**TEXTE À LIRE:**
════════════════════

En cette journée nationale des aidants, Gilberte est venue trouver un peu de réconfort auprès d’autres aidants et des bénévoles de l’association France Alzheimer 31. Ils sont une trentaine, assis dans le noir et en silence, lorsque le court-métrage commence. « C’est un moyen pour les faire se reconnaître en tant qu’aidant, d’accepter la maladie et de les accompagner », résume Ginette Arias, présidente de l’association. 

Une charge émotionnelle et physique

Ils sont entre 8 et 11 millions en France, selon un rapport de l’Organisme commun des institutions de rente et de prévoyance (Ocirp) et de l’institut Viavoice. 80% d’entre eux aident un membre de leur famille, qu’il soit atteint d’Alzheimer, de Parkinson, d’autisme ou encore d’un handicap. « Quand il s’agit de la famille ou de conjoints, cela paraît normal d’être là pour le meilleur comme pour le pire  », explique Sophie Auria, psychologue et intervenante au Ciné-Débat organisé par France Alzheimer 31.  “C’est très lourd. J’ai tout le temps l’esprit occupé. J’ai fait un burn out et je me bats pour ne pas retomber », avoue Gilberte. Pour les aidants, la tâche quotidienne est dure physiquement comme émotionnellement. « Certains subissent même une culpabilité du survivant et n’osent plus s’occuper d’eux ou se faire plaisir », explique la psychologue.

D’autres restent, longtemps, dans le déni et ne demandent aucune aide. C’est la raison pour laquelle Claire, qui a perdu son mari atteint d’Alzheimer, a souhaité être bénévole pour l’association. Elle était considérée comme une aidante et il est devenu, pour elle, primordial d’accompagner dans ce rôle à son tour : « C’est grâce à l’association que j’ai compris mon rôle, que j’ai eu de l’aide sur ce que je devais faire notamment dans l’accompagnement à la fin de vie. J’ai tout appris avec les formations », témoigne-t-elle.

════════════════════

**DONNÉES FOURNIES:**
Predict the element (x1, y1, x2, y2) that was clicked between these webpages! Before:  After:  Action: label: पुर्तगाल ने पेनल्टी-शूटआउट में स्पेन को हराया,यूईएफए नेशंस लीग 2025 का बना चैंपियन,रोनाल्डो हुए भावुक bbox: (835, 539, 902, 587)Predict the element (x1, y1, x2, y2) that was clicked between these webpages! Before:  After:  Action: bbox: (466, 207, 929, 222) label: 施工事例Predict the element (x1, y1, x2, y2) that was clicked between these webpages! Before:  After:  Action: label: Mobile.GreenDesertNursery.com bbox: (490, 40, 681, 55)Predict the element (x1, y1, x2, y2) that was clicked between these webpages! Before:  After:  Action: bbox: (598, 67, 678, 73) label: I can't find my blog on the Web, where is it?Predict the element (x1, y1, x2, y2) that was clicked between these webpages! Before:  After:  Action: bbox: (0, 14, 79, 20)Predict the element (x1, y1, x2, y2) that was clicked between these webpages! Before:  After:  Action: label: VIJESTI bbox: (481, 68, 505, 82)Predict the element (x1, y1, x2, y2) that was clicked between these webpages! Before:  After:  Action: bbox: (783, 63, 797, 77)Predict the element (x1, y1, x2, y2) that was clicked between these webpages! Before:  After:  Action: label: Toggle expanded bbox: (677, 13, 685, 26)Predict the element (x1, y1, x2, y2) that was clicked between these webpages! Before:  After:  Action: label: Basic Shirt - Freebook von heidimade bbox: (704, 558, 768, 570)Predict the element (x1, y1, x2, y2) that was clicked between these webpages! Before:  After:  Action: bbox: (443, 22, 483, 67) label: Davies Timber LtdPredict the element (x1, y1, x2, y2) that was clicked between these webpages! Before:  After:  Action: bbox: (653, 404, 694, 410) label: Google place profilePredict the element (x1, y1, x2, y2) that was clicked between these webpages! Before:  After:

════════════════════

**CONSIGNES:**
**1.** Recopiez le passage du texte sur les aidants de « Ils sont entre » à « explique la psychologue. ».
**2.** D'après le texte sur les aidants, répondez brièvement :
(a) Combien y a-t-il d'aidants en France selon le rapport de l'Ocirp et de l'institut Viavoice ?
(b) Quelle fonction Ginette Arias occupe-t-elle ?
(c) De quelle maladie le mari de Claire était-il atteint ?

**CORRIGÉ:**
**1.**
Ils sont entre 8 et 11 millions en France, selon un rapport de l’Organisme commun des institutions de rente et de prévoyance (Ocirp) et de l’institut Viavoice. 80% d’entre eux aident un membre de leur famille, qu’il soit atteint d’Alzheimer, de Parkinson, d’autisme ou encore d’un handicap. « Quand il s’agit de la famille ou de conjoints, cela paraît normal d’être là pour le meilleur comme pour le pire  », explique Sophie Auria, psychologue et intervenante au Ciné-Débat organisé par France Alzheimer 31.  “C’est très lourd. J’ai tout le temps l’esprit occupé. J’ai fait un burn out et je me bats pour ne pas retomber », avoue Gilberte. Pour les aidants, la tâche quotidienne est dure physiquement comme émotionnellement. « Certains subissent même une culpabilité du survivant et n’osent plus s’occuper d’eux ou se faire plaisir », explique la psychologue.

**2.**
(a) Entre 8 et 11 millions.
(b) Elle est présidente de l'association France Alzheimer 31.
(c) D'Alzheimer.